Collected data:
_ _ _ _

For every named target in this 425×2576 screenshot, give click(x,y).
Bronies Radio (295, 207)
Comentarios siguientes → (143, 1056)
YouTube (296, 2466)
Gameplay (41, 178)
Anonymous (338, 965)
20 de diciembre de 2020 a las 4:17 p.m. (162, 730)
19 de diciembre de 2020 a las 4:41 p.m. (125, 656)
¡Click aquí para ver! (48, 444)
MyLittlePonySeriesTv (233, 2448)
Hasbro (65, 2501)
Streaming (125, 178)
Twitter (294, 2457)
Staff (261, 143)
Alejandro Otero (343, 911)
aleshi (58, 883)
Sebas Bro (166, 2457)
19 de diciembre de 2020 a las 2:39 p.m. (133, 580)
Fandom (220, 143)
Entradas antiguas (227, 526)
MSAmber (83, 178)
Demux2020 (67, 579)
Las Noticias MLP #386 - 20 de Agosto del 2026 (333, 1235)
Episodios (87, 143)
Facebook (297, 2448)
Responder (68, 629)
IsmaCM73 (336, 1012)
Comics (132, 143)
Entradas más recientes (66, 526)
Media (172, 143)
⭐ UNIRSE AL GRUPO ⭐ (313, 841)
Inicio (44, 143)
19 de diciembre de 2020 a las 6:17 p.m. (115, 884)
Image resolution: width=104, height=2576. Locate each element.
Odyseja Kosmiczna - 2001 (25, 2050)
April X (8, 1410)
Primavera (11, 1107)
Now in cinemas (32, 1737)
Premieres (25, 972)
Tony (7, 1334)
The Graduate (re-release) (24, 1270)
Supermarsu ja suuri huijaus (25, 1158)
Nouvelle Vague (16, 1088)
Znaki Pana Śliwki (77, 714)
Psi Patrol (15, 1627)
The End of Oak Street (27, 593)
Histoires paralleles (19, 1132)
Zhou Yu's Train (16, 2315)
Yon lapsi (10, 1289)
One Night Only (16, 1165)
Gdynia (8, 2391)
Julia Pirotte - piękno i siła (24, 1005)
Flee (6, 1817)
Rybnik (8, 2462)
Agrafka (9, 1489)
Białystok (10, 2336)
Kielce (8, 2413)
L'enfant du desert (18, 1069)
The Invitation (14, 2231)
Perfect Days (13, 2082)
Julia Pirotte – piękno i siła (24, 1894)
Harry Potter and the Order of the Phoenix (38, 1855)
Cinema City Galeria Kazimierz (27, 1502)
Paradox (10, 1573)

_ _ _ _

Repeat every line of the data verbatim.

For every named target in this 425×2576 screenshot, give click(x,y).
Bronies Radio (295, 207)
Comentarios siguientes → (143, 1056)
YouTube (296, 2466)
Gameplay (41, 178)
Anonymous (338, 965)
20 de diciembre de 2020 a las 4:17 p.m. (162, 730)
19 de diciembre de 2020 a las 4:41 p.m. (125, 656)
¡Click aquí para ver! (48, 444)
MyLittlePonySeriesTv (233, 2448)
Hasbro (65, 2501)
Streaming (125, 178)
Twitter (294, 2457)
Staff (261, 143)
Alejandro Otero (343, 911)
aleshi (58, 883)
Sebas Bro (166, 2457)
19 de diciembre de 2020 a las 2:39 p.m. (133, 580)
Fandom (220, 143)
Entradas antiguas (227, 526)
MSAmber (83, 178)
Demux2020 (67, 579)
Las Noticias MLP #386 - 20 de Agosto del 2026 (333, 1235)
Episodios (87, 143)
Facebook (297, 2448)
Responder (68, 629)
IsmaCM73 (336, 1012)
Comics (132, 143)
Entradas más recientes (66, 526)
Media (172, 143)
⭐ UNIRSE AL GRUPO ⭐ (313, 841)
Inicio (44, 143)
19 de diciembre de 2020 a las 6:17 p.m. (115, 884)
Image resolution: width=104, height=2576. Locate each element.
Odyseja Kosmiczna - 2001 (25, 2050)
April X (8, 1410)
Primavera (11, 1107)
Now in cinemas (32, 1737)
Premieres (25, 972)
Tony (7, 1334)
The Graduate (re-release) (24, 1270)
Supermarsu ja suuri huijaus (25, 1158)
Nouvelle Vague (16, 1088)
Znaki Pana Śliwki (77, 714)
Psi Patrol (15, 1627)
The End of Oak Street (27, 593)
Histoires paralleles (19, 1132)
Zhou Yu's Train (16, 2315)
Yon lapsi (10, 1289)
One Night Only (16, 1165)
Gdynia (8, 2391)
Julia Pirotte - piękno i siła (24, 1005)
Flee (6, 1817)
Rybnik (8, 2462)
Agrafka (9, 1489)
Białystok (10, 2336)
Kielce (8, 2413)
L'enfant du desert (18, 1069)
The Invitation (14, 2231)
Perfect Days (13, 2082)
Julia Pirotte – piękno i siła (24, 1894)
Harry Potter and the Order of the Phoenix (38, 1855)
Cinema City Galeria Kazimierz (27, 1502)
Paradox (10, 1573)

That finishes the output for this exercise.